Phoenix-area home prices reached a low point in September 2011, followed by a sharp rise that's expected to continue into 2013, the report said.
The median single-family home price in November was up to $162,500 from just $120,000 last November - a 35.4-percent increase.
The average price per square foot rose 27.4 percent year-over-year. The townhouse/condo median price is up almost 43 percent, from $70,000 to $100,000.
The market is unbalanced, with not enough homes available for the many buyers, especially at the lower end, according to Mike Orr, the report's author.
The number of homes for sale, but not under contract, was down 7 percent year-over-year at the start of December. The amount of bargains or "distressed supply" was down a whopping 43 percent from last year. Things started to improve this fall, with total supply up 31 percent from September to December, Orr said.

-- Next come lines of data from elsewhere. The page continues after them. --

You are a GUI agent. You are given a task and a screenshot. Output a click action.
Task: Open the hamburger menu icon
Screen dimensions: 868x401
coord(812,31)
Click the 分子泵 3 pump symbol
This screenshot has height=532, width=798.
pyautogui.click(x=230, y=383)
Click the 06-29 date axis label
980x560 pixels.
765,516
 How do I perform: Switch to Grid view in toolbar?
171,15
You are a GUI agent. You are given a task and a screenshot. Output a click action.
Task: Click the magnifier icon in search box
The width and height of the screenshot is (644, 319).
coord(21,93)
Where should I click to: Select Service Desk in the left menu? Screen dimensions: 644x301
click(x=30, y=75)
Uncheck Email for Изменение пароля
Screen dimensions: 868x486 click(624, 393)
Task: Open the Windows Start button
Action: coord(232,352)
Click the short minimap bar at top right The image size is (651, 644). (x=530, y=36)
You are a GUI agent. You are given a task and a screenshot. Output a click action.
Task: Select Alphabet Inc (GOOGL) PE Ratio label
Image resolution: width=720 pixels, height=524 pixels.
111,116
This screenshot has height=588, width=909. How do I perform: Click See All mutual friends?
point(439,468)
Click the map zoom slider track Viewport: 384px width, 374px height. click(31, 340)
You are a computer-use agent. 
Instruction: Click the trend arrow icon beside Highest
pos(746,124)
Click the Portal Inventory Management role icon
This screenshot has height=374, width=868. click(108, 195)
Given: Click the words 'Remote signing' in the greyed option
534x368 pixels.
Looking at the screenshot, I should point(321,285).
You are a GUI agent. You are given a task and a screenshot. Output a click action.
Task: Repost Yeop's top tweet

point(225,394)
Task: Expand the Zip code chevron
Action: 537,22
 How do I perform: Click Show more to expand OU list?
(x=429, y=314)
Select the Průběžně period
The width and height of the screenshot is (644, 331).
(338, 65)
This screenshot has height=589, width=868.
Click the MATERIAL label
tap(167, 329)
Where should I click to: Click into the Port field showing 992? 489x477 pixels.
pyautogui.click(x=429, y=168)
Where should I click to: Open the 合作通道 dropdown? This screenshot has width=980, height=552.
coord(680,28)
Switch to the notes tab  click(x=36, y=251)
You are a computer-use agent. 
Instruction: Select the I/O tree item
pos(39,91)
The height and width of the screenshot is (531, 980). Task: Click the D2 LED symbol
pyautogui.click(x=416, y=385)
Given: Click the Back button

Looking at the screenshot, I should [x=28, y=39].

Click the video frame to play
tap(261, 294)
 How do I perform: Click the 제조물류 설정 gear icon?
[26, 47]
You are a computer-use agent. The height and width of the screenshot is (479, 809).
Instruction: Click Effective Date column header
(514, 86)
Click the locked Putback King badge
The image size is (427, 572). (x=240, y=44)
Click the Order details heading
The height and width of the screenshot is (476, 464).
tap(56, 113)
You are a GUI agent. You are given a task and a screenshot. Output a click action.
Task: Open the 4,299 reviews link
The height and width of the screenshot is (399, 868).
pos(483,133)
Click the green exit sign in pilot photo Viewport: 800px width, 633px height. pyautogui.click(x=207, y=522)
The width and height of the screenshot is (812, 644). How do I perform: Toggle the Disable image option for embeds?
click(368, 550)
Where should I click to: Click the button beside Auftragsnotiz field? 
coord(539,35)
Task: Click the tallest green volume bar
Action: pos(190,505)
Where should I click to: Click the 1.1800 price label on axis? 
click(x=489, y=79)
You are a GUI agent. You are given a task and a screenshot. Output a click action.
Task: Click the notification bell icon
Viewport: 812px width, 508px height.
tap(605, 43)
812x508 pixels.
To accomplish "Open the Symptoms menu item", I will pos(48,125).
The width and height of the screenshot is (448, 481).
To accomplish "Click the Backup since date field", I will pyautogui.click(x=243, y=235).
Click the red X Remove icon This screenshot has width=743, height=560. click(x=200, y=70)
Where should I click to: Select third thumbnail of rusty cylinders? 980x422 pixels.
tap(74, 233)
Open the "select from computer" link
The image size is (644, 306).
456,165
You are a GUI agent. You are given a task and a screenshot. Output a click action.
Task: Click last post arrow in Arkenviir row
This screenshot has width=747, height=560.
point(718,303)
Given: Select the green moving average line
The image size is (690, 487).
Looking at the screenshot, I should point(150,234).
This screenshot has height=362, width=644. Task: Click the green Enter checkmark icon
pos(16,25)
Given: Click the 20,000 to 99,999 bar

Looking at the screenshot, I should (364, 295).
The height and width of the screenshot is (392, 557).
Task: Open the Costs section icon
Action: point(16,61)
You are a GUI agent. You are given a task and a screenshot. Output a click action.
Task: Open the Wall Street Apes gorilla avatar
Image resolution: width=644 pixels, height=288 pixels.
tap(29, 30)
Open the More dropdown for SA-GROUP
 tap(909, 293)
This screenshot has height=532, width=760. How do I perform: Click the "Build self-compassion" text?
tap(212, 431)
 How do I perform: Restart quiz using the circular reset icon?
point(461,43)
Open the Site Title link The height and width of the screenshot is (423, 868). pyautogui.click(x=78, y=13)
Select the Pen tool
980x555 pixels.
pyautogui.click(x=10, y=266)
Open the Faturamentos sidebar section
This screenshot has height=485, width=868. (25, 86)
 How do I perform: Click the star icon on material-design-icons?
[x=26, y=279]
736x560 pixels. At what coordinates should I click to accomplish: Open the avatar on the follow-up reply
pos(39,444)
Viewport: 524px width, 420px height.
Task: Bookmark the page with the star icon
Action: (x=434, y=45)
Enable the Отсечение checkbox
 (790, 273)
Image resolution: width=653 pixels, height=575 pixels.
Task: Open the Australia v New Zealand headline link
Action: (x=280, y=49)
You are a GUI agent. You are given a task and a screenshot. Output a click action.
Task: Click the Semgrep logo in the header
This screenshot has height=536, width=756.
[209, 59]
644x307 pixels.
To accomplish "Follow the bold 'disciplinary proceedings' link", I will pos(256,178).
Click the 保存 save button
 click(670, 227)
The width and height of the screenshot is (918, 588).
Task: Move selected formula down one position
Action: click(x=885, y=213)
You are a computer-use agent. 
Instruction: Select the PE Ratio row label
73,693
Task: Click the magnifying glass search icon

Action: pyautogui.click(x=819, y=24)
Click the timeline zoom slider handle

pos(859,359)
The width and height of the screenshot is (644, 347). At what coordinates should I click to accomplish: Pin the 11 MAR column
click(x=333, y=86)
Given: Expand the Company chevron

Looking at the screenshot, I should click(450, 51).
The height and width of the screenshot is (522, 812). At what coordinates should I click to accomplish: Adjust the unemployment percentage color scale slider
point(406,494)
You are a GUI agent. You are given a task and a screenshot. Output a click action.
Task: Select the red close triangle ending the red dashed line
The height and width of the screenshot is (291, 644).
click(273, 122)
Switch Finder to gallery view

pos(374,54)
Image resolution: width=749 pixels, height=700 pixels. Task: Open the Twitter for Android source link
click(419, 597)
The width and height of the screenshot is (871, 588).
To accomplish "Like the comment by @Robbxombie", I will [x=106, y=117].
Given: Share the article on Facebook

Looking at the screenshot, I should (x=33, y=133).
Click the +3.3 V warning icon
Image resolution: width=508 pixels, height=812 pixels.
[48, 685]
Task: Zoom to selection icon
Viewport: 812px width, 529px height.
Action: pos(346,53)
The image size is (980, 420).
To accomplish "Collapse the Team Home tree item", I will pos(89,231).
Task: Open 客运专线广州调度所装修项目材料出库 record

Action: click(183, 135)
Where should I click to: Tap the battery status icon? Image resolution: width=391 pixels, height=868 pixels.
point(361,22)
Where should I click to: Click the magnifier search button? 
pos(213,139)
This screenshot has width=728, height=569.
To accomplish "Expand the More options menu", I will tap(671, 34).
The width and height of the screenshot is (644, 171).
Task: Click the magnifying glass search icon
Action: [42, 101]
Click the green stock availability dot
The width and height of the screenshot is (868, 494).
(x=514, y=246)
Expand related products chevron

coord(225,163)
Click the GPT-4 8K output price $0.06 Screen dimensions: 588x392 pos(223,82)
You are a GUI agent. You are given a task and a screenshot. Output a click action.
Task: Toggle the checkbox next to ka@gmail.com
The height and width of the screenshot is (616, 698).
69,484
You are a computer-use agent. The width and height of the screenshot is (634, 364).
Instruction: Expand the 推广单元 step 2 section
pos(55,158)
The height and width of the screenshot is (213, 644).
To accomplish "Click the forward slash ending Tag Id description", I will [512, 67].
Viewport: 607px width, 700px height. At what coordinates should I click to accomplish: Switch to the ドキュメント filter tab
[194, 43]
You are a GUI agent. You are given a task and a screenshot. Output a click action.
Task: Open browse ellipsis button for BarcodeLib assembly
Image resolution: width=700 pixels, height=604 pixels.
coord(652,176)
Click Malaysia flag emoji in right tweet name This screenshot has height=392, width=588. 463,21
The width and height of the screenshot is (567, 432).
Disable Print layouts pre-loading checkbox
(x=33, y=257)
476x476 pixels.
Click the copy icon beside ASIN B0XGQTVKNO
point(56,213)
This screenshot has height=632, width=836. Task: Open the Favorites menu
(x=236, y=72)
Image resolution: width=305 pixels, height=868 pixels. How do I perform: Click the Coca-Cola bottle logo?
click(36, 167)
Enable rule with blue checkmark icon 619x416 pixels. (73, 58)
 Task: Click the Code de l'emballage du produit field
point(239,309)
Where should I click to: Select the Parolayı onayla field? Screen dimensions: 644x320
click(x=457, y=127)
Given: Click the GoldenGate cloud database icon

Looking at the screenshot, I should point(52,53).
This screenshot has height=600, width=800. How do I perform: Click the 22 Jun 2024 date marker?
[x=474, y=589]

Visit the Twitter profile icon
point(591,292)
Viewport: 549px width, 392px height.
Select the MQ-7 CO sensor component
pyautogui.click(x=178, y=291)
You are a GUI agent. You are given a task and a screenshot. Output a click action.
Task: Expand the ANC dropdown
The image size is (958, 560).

"We don't see a strong flow of new listings coming onto the market," Orr noted.
Ordinary buyers, who usually need financing, still face multiple bids and tough competition from investors offering sellers preferred all-cash deals.
Foreclosures are down in the market. Completed foreclosures on single-family and condo homes dropped 34 percent from November 2011 to November 2012. Foreclosure starts - homeowners receiving notice their lenders may foreclose in 90 days - went down 48 percent.
Sales activity stayed relatively level, dipping just 1 percent from November to November. The most expensive types of sales, new-home sales and regular resales, are up 32 percent and 84 percent. All types of discount sales, such as short sales and bank-owned-home sales, are down.
Almost every area of the Valley has seen prices explode over the past year, led by Pinal County, including Eloy, Arizona City and Maricopa, according to the latest findings.